What you need to do: Only the closing portion of the entries is to be reproduced: the line containing "en (831, 47)" through the very last line, exactly as written.

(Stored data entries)
+--

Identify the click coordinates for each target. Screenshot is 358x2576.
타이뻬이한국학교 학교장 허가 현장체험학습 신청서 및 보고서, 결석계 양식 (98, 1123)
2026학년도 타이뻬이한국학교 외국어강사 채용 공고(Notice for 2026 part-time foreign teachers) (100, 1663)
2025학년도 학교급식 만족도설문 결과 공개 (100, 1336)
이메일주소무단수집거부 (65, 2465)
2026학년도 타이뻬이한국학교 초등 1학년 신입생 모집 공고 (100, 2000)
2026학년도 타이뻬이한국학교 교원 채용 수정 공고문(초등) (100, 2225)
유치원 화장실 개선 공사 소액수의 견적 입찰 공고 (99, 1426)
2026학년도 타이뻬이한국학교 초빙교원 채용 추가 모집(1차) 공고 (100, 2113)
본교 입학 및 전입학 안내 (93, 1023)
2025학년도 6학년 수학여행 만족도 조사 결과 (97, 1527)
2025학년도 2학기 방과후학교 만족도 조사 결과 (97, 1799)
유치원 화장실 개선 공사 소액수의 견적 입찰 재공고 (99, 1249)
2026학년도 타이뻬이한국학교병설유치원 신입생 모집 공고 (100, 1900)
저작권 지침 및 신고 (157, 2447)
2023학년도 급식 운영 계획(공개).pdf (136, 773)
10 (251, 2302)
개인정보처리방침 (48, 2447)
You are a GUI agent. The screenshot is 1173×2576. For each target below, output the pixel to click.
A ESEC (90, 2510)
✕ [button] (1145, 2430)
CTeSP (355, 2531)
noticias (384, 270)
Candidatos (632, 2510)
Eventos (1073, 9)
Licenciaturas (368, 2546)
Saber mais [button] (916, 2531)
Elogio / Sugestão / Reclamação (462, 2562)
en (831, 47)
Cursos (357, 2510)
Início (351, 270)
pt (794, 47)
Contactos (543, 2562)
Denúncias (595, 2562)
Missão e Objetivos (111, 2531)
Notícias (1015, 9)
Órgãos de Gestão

+--

Answer to this exercise:
en (831, 47)
Cursos (357, 2510)
Início (351, 270)
pt (794, 47)
Contactos (543, 2562)
Denúncias (595, 2562)
Missão e Objetivos (111, 2531)
Notícias (1015, 9)
Órgãos de Gestão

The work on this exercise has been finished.